● **Fragmento proporcionado**
+++++

La economía, estúpidos, está de vuelta
En política, ocurre a veces, que una buena gestión económica no garantiza la reelección, pero una mala condena a perderla
Hubo un tiempo no tan lejano que hablábamos sobre economía y crisis financiera con la misma soltura que de fútbol y gastronomía. Palabras y expresiones ligadas a los mercados brotaban entre cañas y cafés con la espontaneidad de quien contaba un chiste o comentaba el pronóstico del tiempo. Preguntar por la prima de riesgo, inquietarse ante las calificaciones de las Agencias sobre insolvencia y bonos basura, referirse a las hipotecas «subprimes», prestar atención al euribor e informarse sobre las cláusulas suelo, sucumbir a la dación en pago, hablar del «bund» alemán y del bono español, de participaciones preferentes y de los test estrés o pruebas de resistencia a los bancos, era tan cotidiano y común como hacer planes de fin de semana o charlar sobre ligues.

+++++

● **Listado**

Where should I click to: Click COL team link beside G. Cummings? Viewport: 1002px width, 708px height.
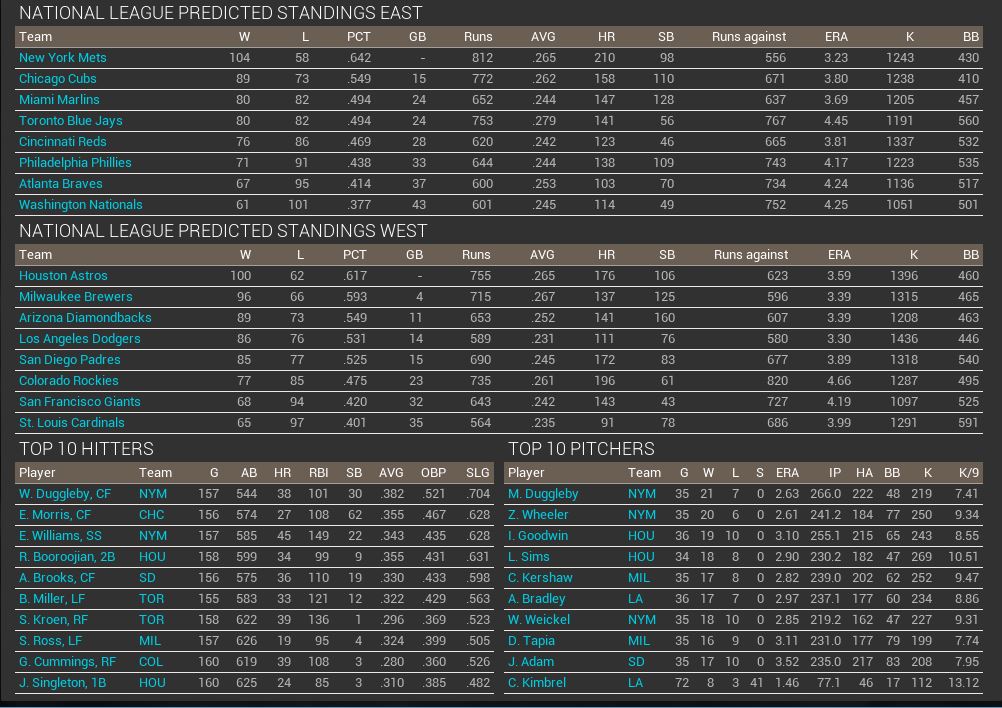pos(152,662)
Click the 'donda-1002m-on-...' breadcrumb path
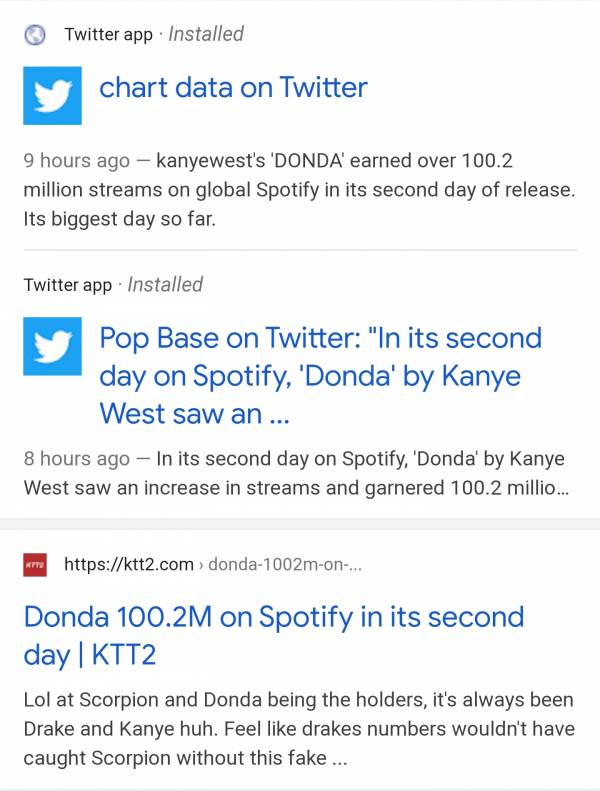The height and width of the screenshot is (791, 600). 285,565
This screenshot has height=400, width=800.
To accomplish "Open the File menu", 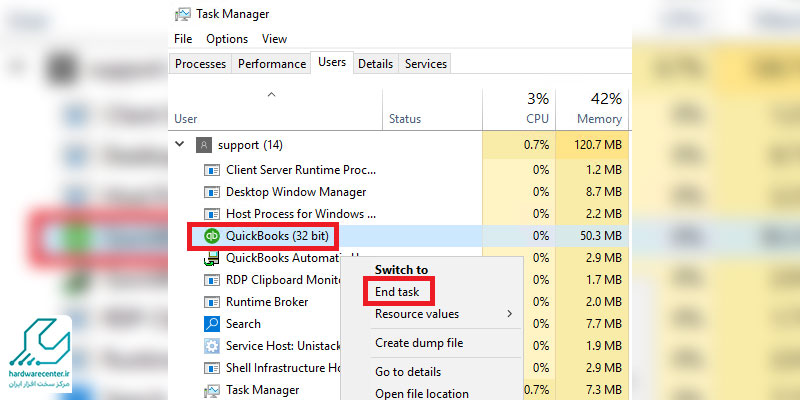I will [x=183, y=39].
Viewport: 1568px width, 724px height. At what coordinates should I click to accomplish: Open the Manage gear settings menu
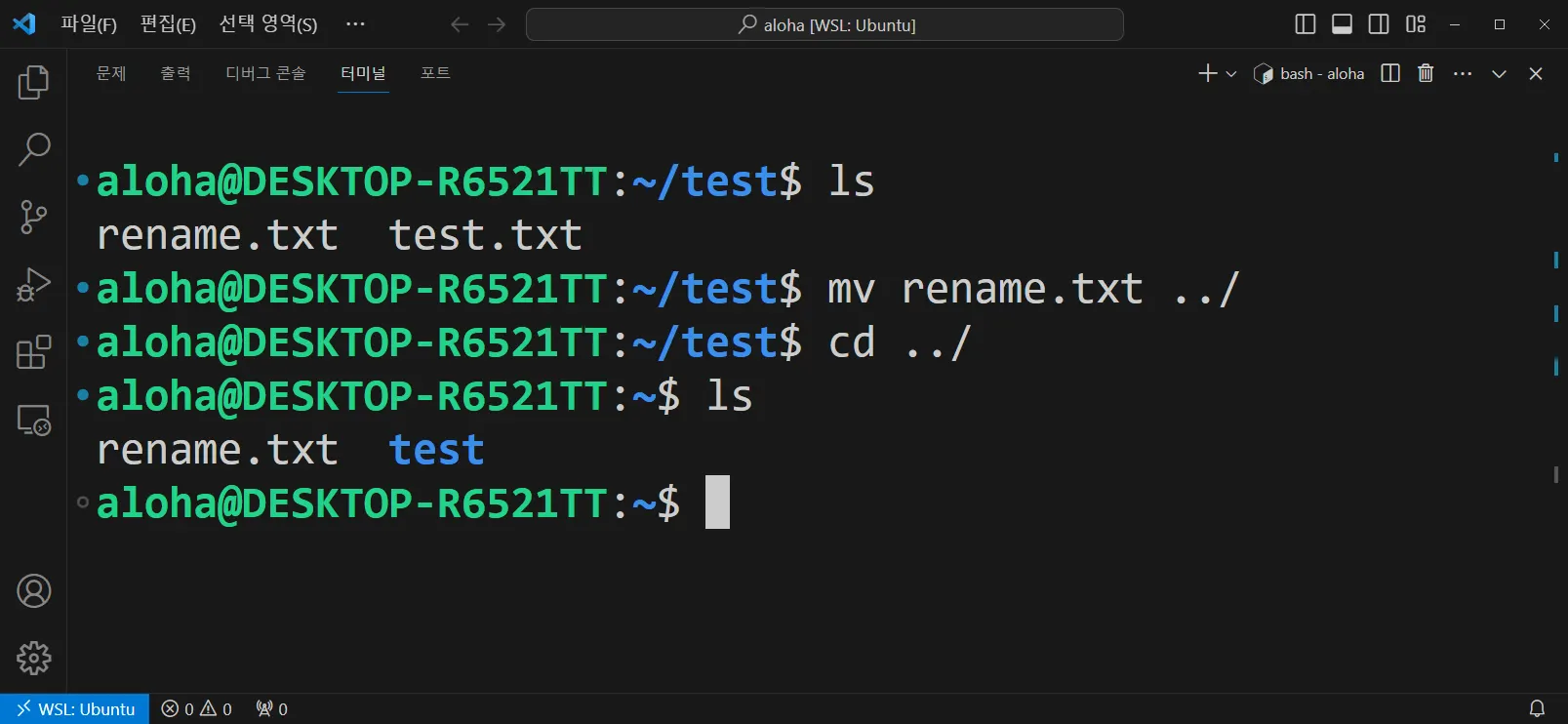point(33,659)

+++++

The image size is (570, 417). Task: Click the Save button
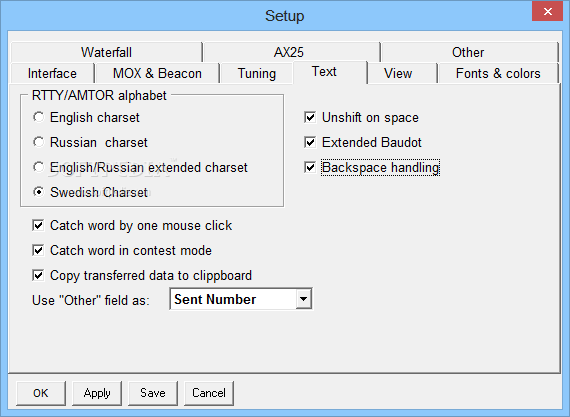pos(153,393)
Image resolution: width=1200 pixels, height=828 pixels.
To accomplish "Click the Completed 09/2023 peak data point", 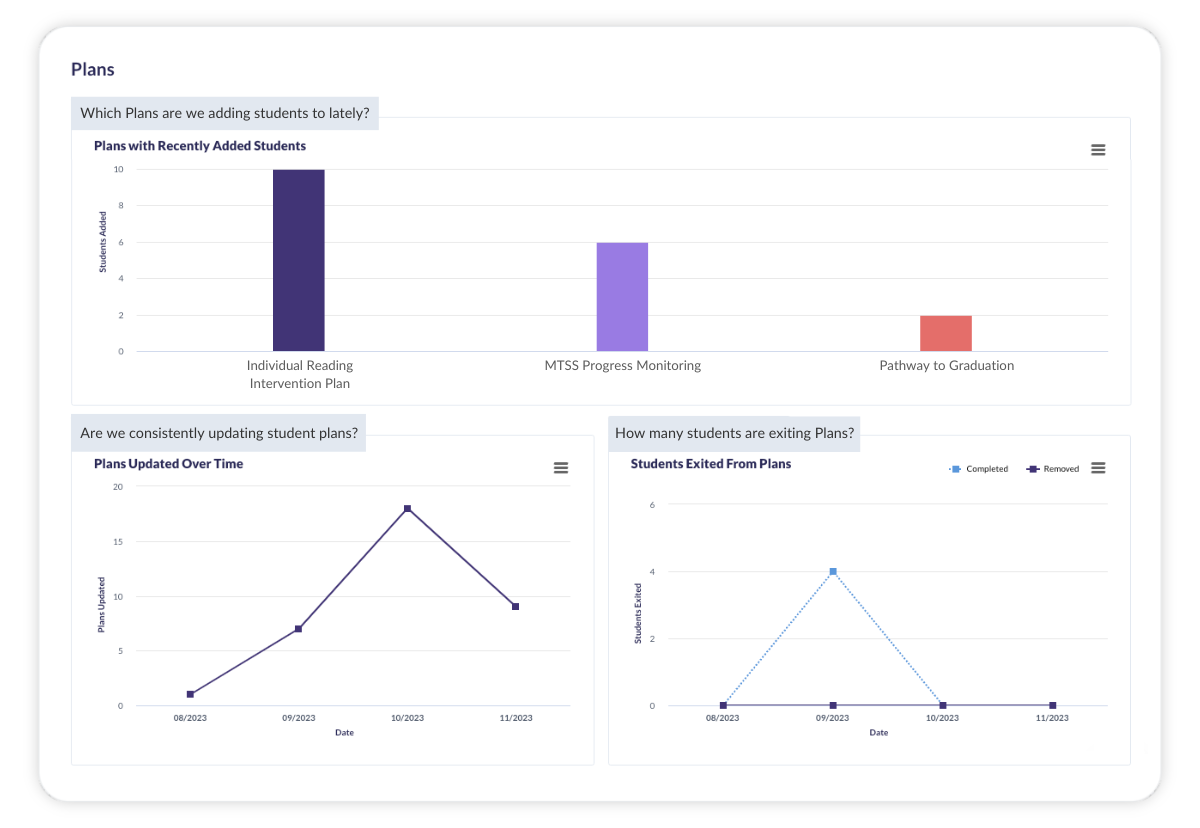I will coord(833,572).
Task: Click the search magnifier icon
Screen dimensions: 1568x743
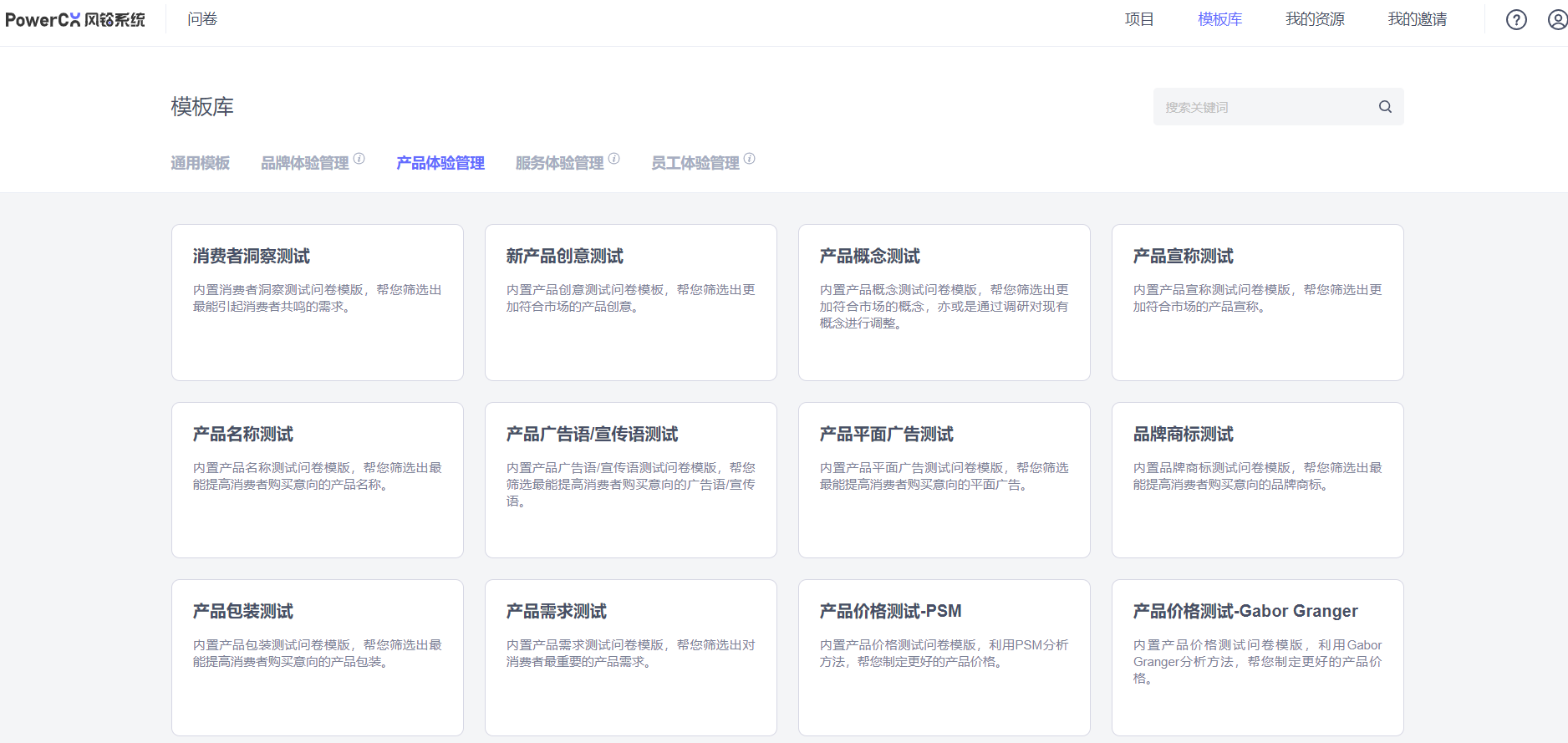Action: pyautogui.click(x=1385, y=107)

+++++

● **Tarea solicitada**
Transcribe completo y sin ningún cambio el fragmento sobre la economía. El listado no tiene relación con el fragmento.

● **Resultado de tarea**
La economía, estúpidos, está de vuelta
En política, ocurre a veces, que una buena gestión económica no garantiza la reelección, pero una mala condena a perderla
Hubo un tiempo no tan lejano que hablábamos sobre economía y crisis financiera con la misma soltura que de fútbol y gastronomía. Palabras y expresiones ligadas a los mercados brotaban entre cañas y cafés con la espontaneidad de quien contaba un chiste o comentaba el pronóstico del tiempo. Preguntar por la prima de riesgo, inquietarse ante las calificaciones de las Agencias sobre insolvencia y bonos basura, referirse a las hipotecas «subprimes», prestar atención al euribor e informarse sobre las cláusulas suelo, sucumbir a la dación en pago, hablar del «bund» alemán y del bono español, de participaciones preferentes y de los test estrés o pruebas de resistencia a los bancos, era tan cotidiano y común como hacer planes de fin de semana o charlar sobre ligues.